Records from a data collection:
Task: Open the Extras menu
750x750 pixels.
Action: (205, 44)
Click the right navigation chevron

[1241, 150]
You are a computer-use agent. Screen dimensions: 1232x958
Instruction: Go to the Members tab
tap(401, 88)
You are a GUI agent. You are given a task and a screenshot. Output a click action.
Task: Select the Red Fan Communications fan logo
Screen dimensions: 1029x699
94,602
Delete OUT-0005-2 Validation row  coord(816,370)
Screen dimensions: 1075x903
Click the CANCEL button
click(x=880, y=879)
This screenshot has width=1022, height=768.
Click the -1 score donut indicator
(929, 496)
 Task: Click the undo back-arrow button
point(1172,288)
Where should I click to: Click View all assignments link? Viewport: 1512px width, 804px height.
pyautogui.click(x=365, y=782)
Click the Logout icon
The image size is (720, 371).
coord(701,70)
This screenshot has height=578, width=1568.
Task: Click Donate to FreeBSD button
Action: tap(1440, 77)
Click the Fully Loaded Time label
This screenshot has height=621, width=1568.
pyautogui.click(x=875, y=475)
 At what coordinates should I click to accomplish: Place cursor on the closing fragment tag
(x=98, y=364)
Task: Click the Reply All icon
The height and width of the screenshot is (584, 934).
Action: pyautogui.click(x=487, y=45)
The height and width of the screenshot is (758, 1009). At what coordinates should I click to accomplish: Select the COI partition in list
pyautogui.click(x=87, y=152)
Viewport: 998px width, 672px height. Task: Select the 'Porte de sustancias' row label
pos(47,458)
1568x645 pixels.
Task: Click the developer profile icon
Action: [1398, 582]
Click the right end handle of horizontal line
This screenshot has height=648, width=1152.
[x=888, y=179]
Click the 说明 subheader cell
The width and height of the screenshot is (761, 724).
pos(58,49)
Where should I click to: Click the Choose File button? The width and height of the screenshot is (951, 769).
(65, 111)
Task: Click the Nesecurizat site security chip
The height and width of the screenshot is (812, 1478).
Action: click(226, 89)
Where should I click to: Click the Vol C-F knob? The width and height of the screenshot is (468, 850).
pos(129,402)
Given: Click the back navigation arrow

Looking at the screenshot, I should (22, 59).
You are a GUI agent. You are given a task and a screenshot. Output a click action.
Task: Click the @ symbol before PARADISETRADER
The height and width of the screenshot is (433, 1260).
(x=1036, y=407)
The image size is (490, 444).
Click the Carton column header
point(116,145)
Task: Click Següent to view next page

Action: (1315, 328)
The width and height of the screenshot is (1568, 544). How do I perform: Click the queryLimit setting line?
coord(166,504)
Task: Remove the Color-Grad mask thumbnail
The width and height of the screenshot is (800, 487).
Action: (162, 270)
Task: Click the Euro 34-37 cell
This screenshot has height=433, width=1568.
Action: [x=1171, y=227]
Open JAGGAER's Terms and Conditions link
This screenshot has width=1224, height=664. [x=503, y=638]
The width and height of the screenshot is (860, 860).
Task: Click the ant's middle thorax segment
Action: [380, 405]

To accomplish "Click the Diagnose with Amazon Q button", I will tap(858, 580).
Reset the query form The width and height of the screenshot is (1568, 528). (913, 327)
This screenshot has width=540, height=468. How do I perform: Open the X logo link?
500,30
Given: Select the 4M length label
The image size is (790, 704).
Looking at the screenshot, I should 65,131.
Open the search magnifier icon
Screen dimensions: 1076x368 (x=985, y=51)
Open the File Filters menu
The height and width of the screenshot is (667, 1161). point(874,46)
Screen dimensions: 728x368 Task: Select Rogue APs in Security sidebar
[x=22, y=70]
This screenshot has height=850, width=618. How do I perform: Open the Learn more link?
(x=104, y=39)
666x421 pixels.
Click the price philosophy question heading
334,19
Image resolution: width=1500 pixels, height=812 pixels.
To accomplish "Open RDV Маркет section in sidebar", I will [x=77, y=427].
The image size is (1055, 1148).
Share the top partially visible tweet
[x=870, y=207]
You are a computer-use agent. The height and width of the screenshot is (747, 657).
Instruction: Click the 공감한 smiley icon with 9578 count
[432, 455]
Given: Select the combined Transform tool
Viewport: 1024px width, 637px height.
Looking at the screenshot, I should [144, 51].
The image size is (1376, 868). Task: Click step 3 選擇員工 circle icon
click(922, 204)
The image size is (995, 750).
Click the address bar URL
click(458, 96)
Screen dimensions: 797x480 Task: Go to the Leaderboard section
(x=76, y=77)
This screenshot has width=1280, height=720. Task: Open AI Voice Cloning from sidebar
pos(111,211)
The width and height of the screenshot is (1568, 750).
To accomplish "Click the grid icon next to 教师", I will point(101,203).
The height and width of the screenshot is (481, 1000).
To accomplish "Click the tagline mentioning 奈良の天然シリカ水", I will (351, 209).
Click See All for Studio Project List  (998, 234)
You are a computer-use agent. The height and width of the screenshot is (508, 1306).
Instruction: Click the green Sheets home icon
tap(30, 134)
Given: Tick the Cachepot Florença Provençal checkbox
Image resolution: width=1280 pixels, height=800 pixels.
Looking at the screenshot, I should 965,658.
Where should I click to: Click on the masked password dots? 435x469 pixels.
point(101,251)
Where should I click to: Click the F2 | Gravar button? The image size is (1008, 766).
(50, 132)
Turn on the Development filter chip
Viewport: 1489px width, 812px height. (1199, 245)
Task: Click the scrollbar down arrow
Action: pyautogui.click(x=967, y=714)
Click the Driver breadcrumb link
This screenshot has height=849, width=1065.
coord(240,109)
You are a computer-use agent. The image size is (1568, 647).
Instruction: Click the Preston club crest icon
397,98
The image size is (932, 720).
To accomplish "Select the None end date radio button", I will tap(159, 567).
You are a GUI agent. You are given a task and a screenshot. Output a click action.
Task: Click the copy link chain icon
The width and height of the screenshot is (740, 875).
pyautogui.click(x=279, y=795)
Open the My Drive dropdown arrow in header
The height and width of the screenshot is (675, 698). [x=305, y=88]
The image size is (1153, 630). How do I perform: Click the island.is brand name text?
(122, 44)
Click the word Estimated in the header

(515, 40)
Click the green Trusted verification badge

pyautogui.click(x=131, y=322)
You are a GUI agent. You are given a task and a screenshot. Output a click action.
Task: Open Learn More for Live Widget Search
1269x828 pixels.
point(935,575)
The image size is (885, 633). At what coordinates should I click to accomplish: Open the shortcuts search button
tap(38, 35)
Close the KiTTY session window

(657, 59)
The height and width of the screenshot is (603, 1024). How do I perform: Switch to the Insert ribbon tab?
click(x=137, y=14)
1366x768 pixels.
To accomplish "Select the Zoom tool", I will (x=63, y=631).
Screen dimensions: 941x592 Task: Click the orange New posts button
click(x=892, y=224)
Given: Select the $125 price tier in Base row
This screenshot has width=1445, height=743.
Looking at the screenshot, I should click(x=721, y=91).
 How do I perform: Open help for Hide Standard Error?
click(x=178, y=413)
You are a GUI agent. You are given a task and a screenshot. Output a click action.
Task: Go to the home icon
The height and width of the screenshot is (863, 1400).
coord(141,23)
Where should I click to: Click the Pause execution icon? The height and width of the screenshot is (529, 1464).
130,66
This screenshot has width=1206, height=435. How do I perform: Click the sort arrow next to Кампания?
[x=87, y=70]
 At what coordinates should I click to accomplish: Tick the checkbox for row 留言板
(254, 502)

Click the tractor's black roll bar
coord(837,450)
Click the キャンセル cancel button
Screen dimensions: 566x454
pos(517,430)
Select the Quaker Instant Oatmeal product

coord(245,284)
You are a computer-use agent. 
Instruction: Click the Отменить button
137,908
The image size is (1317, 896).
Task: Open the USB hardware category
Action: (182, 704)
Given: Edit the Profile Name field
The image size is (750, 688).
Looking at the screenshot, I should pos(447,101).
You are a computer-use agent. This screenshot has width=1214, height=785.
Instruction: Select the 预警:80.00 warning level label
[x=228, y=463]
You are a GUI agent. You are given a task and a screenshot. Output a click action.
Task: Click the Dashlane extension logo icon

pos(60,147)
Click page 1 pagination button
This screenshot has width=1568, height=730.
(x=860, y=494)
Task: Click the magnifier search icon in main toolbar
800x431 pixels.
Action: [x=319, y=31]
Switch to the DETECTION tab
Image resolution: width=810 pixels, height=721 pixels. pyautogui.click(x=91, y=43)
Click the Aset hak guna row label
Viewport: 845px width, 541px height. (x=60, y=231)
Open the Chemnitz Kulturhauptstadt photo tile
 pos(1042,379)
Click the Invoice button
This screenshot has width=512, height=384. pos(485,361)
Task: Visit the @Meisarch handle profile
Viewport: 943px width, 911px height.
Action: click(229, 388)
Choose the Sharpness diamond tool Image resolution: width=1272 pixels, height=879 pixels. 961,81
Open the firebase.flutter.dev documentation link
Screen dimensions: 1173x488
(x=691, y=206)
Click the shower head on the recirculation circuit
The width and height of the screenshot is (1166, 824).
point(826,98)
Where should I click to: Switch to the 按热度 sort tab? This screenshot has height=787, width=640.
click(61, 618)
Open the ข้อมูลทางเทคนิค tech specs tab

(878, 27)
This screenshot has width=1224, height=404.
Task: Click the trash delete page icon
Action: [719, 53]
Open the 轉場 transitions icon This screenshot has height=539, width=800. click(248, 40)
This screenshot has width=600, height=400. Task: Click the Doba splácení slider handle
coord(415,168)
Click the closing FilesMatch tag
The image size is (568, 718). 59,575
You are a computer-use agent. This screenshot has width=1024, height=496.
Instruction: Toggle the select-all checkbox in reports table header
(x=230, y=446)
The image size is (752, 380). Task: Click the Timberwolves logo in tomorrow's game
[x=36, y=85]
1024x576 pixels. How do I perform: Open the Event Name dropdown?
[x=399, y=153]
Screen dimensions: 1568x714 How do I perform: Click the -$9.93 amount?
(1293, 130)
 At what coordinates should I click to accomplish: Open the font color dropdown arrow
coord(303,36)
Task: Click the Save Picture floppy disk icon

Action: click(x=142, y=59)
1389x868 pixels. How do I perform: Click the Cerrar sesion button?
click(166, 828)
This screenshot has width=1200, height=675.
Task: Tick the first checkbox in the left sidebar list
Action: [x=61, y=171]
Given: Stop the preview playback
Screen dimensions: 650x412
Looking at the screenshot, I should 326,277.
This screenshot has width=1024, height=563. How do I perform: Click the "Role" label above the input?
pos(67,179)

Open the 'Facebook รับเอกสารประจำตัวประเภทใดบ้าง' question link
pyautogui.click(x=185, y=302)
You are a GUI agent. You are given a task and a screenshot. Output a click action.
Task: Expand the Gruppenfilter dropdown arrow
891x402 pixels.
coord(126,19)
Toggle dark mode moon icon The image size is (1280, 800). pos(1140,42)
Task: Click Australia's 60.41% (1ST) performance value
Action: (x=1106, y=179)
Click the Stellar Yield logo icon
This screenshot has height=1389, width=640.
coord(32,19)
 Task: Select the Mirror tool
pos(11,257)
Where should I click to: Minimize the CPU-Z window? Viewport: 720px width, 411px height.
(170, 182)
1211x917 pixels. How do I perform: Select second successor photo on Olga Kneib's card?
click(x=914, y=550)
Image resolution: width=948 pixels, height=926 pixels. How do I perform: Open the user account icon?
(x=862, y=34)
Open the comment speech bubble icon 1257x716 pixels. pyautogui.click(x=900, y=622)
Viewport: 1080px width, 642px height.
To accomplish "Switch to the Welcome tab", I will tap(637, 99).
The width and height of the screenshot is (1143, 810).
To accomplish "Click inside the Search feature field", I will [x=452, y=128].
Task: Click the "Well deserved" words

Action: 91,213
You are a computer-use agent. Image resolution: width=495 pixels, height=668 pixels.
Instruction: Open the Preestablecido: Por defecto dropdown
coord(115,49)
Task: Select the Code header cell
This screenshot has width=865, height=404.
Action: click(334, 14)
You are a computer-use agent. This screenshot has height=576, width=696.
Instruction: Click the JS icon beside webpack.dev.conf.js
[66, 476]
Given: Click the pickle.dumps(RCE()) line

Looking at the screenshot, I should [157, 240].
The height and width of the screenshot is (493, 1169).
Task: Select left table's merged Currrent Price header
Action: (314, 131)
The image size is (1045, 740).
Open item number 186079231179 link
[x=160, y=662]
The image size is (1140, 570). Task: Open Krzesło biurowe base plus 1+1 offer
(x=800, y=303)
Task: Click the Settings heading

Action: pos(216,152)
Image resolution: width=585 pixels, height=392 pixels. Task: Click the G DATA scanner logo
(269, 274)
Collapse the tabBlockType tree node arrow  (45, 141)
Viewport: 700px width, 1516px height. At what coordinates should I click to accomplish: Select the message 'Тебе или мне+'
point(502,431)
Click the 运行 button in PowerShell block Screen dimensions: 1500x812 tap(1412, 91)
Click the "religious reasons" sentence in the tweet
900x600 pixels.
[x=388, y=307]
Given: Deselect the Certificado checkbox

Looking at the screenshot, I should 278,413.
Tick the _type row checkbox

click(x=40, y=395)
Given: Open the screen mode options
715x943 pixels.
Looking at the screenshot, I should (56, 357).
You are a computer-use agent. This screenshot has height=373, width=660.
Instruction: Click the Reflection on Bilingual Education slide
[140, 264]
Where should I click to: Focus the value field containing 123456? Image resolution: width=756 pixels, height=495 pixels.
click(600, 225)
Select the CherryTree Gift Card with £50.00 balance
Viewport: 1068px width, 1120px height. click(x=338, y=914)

→ WORK ITEM
Take the lines above from the one containing "The image size is (1376, 868)." to the one containing "Click See All" and retype them exactly, both ends included, with nothing added.

→ WRITTEN ANSWER
The image size is (1376, 868). Task: Click step 3 選擇員工 circle icon
click(922, 204)
The image size is (995, 750).
Click the address bar URL
click(458, 96)
Screen dimensions: 797x480 Task: Go to the Leaderboard section
(x=76, y=77)
This screenshot has width=1280, height=720. Task: Open AI Voice Cloning from sidebar
pos(111,211)
The width and height of the screenshot is (1568, 750).
To accomplish "Click the grid icon next to 教师", I will point(101,203).
The height and width of the screenshot is (481, 1000).
To accomplish "Click the tagline mentioning 奈良の天然シリカ水", I will (351, 209).
Click See All for Studio Project List  (998, 234)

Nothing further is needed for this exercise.